What to do
Return all lines of the data in which the string "panel" occurs.

Data supplied
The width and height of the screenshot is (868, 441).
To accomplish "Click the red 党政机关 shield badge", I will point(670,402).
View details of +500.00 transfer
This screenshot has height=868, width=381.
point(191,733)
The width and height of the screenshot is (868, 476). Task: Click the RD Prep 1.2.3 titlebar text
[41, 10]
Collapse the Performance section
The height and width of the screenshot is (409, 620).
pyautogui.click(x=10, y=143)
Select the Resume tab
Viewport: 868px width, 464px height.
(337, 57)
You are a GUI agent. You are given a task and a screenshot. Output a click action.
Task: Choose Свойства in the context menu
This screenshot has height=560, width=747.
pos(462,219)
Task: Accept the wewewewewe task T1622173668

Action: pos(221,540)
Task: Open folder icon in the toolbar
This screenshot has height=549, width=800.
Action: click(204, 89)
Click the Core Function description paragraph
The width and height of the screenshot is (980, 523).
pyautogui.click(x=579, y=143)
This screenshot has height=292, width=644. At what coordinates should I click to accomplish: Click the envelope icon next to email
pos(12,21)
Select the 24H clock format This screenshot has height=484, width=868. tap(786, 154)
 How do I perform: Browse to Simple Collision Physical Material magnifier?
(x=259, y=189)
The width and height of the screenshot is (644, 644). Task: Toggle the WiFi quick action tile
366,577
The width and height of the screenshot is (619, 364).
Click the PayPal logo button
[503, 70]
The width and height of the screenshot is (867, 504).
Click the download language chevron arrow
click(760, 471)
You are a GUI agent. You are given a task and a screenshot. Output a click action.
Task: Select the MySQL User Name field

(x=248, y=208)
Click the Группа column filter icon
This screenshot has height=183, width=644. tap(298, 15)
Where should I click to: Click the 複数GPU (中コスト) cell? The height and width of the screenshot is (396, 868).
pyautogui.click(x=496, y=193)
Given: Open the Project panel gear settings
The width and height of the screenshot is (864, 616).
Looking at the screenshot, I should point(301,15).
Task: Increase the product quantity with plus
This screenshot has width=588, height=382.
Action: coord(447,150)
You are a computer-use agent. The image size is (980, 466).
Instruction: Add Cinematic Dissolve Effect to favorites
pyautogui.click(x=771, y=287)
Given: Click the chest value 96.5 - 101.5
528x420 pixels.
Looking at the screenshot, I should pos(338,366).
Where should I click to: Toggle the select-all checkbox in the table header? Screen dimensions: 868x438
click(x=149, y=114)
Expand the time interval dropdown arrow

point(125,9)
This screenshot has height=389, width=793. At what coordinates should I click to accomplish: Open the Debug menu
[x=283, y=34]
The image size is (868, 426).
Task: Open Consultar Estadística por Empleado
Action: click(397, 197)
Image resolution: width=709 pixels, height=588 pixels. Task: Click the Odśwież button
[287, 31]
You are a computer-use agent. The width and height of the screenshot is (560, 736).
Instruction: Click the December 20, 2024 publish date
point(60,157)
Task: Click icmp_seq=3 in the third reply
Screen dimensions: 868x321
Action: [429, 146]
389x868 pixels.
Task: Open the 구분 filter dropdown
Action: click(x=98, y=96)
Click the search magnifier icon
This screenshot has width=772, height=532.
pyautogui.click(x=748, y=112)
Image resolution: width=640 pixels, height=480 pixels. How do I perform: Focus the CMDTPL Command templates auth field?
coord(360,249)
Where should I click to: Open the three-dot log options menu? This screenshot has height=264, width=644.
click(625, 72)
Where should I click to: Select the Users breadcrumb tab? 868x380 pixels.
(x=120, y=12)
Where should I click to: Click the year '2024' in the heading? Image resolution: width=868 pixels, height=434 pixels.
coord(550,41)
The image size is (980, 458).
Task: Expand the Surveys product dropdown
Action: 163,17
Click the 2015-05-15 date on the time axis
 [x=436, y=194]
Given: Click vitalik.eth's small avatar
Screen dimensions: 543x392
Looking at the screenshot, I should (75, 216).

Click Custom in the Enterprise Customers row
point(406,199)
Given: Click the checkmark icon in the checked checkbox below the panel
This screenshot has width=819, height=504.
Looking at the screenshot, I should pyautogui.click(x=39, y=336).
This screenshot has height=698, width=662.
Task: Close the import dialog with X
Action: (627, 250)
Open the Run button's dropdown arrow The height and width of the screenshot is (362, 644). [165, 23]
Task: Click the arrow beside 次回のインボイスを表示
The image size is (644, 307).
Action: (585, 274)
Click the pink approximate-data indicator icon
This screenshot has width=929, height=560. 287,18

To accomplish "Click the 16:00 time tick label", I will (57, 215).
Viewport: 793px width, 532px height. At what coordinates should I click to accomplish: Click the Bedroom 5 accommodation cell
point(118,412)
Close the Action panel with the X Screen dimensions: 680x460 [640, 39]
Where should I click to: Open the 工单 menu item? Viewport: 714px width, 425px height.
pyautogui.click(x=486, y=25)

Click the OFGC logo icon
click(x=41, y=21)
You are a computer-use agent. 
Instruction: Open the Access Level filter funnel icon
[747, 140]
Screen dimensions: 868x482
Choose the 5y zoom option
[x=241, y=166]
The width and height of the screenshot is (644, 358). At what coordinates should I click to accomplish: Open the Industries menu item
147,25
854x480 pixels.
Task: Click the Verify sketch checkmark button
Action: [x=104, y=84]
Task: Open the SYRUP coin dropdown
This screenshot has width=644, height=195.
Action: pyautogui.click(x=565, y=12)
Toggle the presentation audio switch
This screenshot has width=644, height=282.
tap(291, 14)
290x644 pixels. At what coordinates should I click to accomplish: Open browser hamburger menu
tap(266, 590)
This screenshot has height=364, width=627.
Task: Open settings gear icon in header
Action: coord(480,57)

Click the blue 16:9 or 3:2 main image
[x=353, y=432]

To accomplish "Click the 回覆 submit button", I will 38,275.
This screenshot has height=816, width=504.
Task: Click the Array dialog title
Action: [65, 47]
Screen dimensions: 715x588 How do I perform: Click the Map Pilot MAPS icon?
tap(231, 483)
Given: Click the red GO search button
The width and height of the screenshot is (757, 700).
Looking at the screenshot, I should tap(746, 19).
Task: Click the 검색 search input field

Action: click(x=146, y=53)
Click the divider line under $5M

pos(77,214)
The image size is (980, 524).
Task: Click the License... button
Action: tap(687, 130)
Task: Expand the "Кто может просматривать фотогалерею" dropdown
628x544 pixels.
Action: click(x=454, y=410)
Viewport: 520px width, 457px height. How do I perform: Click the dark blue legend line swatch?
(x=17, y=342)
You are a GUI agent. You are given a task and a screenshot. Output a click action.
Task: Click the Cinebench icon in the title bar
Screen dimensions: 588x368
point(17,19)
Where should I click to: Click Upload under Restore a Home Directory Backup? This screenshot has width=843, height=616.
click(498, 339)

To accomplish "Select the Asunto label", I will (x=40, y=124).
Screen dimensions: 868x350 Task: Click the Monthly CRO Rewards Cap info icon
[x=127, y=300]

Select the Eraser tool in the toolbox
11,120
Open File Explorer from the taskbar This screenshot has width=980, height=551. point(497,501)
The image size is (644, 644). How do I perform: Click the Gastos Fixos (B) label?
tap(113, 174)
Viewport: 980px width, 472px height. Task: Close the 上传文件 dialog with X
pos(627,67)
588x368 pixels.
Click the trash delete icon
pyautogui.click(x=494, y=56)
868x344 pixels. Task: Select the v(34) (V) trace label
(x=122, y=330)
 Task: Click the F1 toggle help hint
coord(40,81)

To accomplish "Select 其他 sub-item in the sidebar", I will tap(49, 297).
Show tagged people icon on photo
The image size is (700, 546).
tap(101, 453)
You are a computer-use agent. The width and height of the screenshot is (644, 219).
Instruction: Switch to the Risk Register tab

Worked solution
Given: Open the Project panel gear settings
Given: Click the checkmark icon in the checked checkbox below the panel
Close the Action panel with the X Screen dimensions: 680x460 [640, 39]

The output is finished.